Des milliers de satellites déployés autour de la terre. Leur premier objectif est d’offrir des connexions haut débit à tout le monde. Du réseau pour tous, même dans les zones les plus reculées du monde. Mais le ciel sera beaucoup plus embouteillé de matières créées par l’homme. Peut-être parlera-t-on un jour d’accidents de l’espace comme on parle d’accidents de voiture.

Dommage collatéral du déploiement de tous ces satellites, on ne verra plus les étoiles…

Enfin, revenons à la source, à notre propre corps. Partir en virée spatiale lui fera-t-il du bien ? 

Pas évident.

L’humain n’est pas conçu pour vivre dans l’espace. Il y est hors de son élément vital.

Même si vous avez suivi une préparation de quelques jours à quelques mois, vous risquez d’avoir des nausées, des vomissements, des maux de têtes. Votre squelette, vos muscles, votre cœur, sont mis à rude épreuve.  Bien sûr, s’il s’agit d’une fois… mais imaginons que cela devienne récurrent ? 

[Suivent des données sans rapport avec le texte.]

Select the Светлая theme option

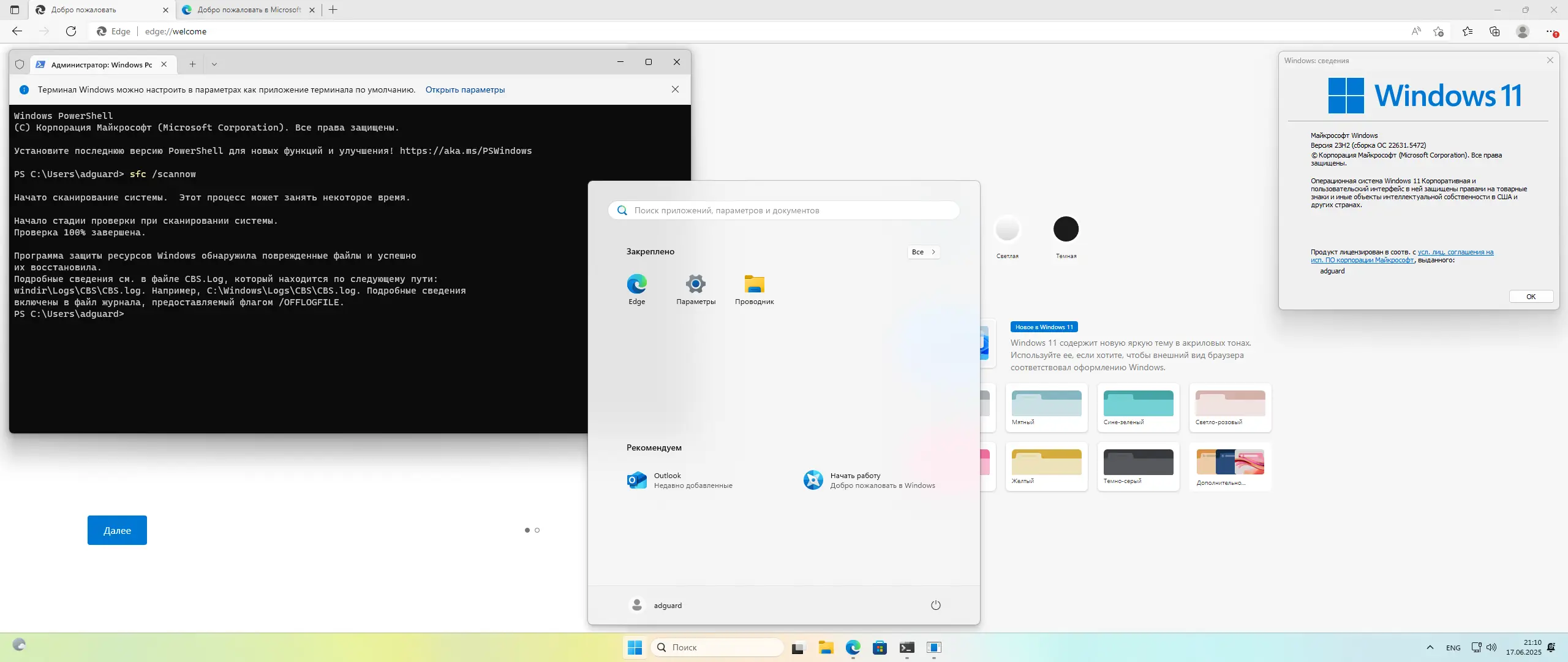1008,229
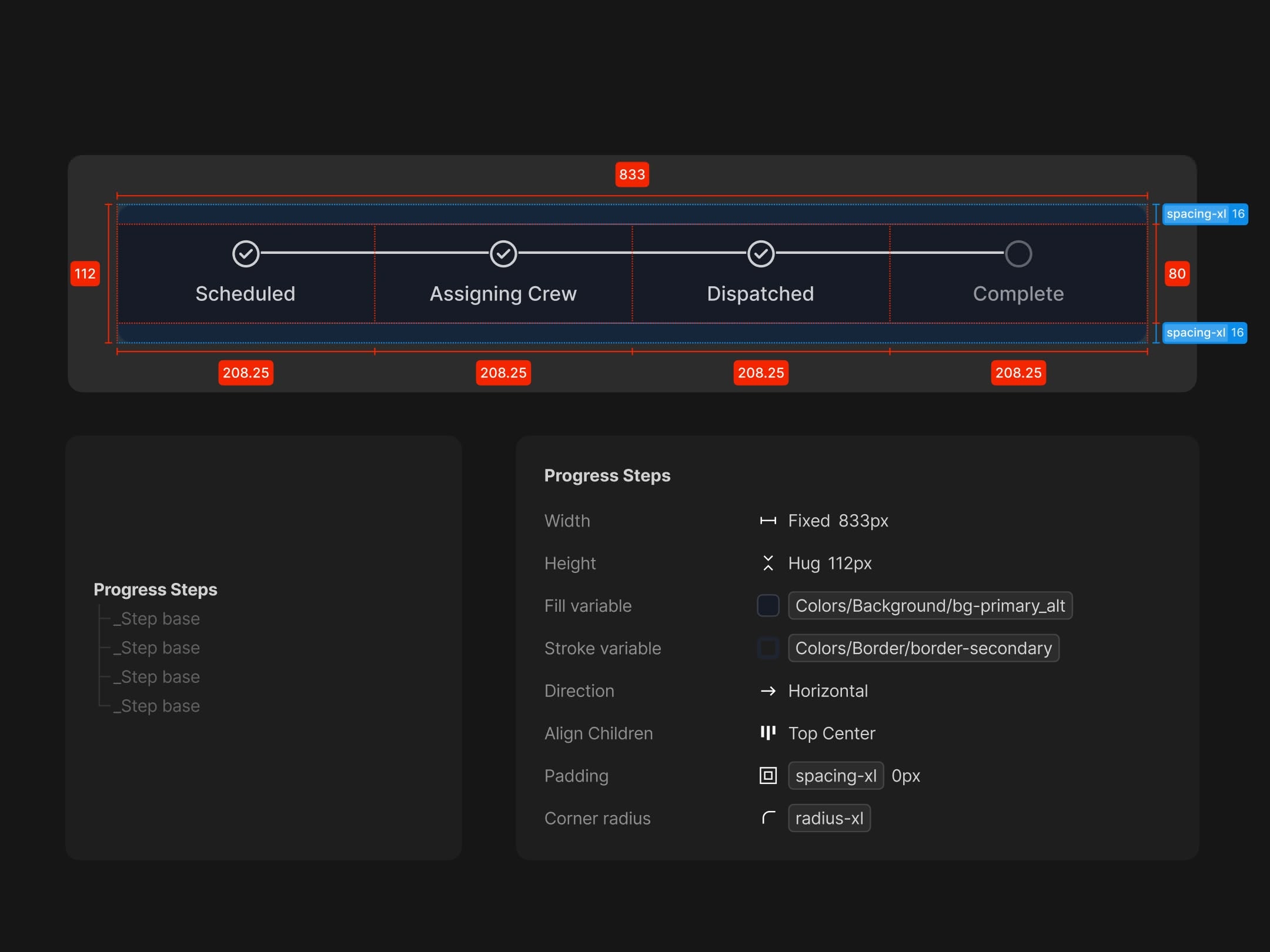Click the Dispatched step checkmark icon
The image size is (1270, 952).
tap(761, 254)
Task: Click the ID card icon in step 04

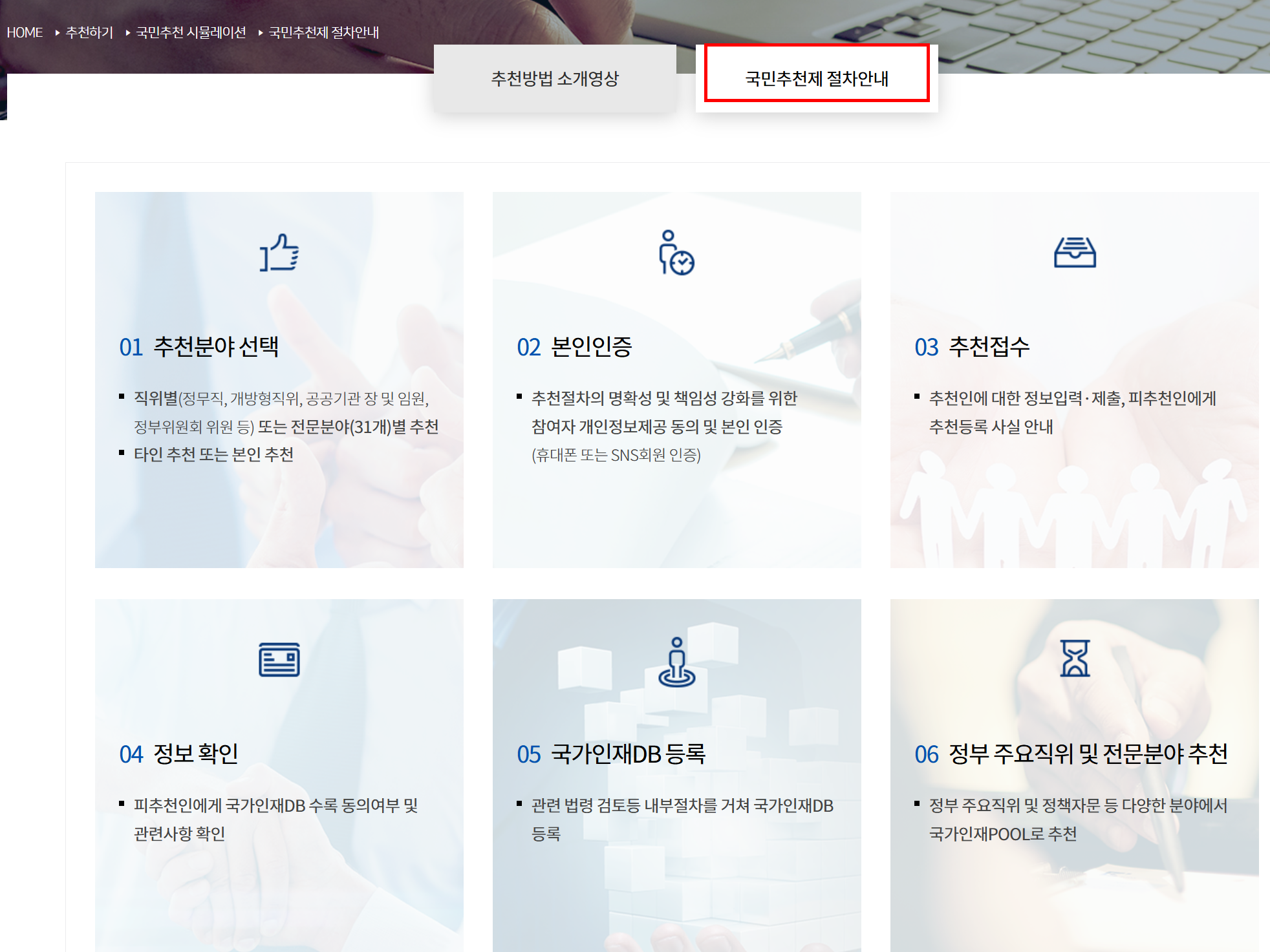Action: tap(279, 659)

Même si vous êtes immobile dans votre siège, la propulsion s’apparente davantage au sport extrême, d’autant que ce n’est que le début de bien d’autres sensations.

Autre problème de taille : sans atmosphère, nous ne sommes plus protégés contre les particules énergétiques du soleil. Un terrain favorable au cancer. Tous les professionnels de l’espace sont régulièrement contrôlés sur ce point. Comment réagiront les corps des visiteurs de la lune ou un jour, de Mars ? Vont-ils muter peu à peu ? S’adapter ? S’abîmer ?

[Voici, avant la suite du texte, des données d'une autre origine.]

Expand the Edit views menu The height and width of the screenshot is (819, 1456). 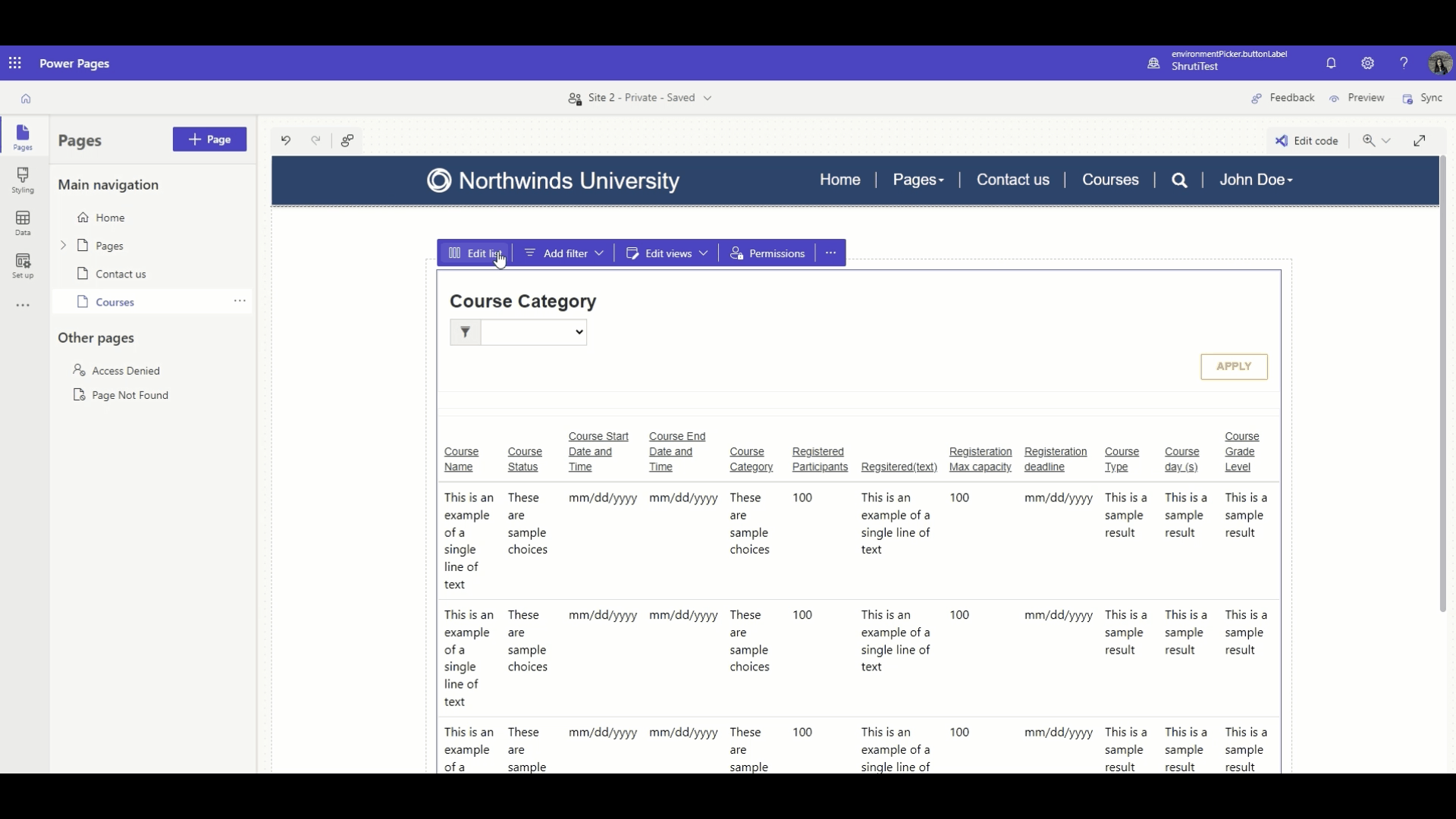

N’oublions pas que si l’homme n’est plus protégé par son vaisseau, il n’a aucune chance de survie. Il ne peut pas tenter de nager, comme après un naufrage. Ou survivre, même quelques heures, comme en haute montagne ou dans le désert. L’univers est irrespirable. Minéral. Il ne veut pas de l’homme.

Et on ne parle pas de l’absence de risque zéro et des risques d’explosions, surtout au décollage. 

Ça aussi, sans doute, ça évoluera. Mais aujourd’hui, voilà où nous en sommes.

Quant à l’esprit, parlons-en. Le blues de l’espace, les astronautes connaissent bien. Leur vie quotidienne perd souvent de sa saveur après ce qu’ils ont vécu. L’adrénaline, l’intensité, l’immensité leur manquent, on peut le comprendre. Certains connaissent de graves dépressions et n’arrivent plus à s’adapter à notre société. 

Bien sûr, un aller-retour en moins de 24h n’a pas le même impact qu’un séjour sur l’ISS. Mais encore une fois, le tourisme spatial n’est pas anodin. Il touche au plus profond. Il nous replace dans le cosmos. Il faut être prêt, et conscient des conséquences.

En novembre 2022, la fusée du programme ARTEMIS 1 a décollé vers la lune, pour préparer le terrain des voyages à venir. 

De plus en plus, nous entendrons parler de missions lunaires, de projets martiens et peut-être plus loin encore.

Aujourd’hui, l’homme fait du ski sous dôme dans le désert, à Dubaï.

Demain il descendra des pentes artificielles sur Mars, il nagera dans des piscines sur la lune, il fera l’amour au clair de la terre dans une chambre avec vue sur notre planète.

Peut-être.

Sauf si vivre dans un milieu totalement hostile s’avère impossible.

Ne sommes-nous pas terriens comme le poisson est aquatique, faits pour vivre dans l’atmosphère, ou mourir ?

Alors, finalement, après avoir rêvé de voyages interstellaires et de monde lointains, on reviendra visiter ce petit bout de terre qu’on ne connaît pas encore si bien.

Pas forcément loin.

On découvrira des villes, des paysages…et le soir on regardera le ciel.

Elles sont belles les étoiles, vu d’ici.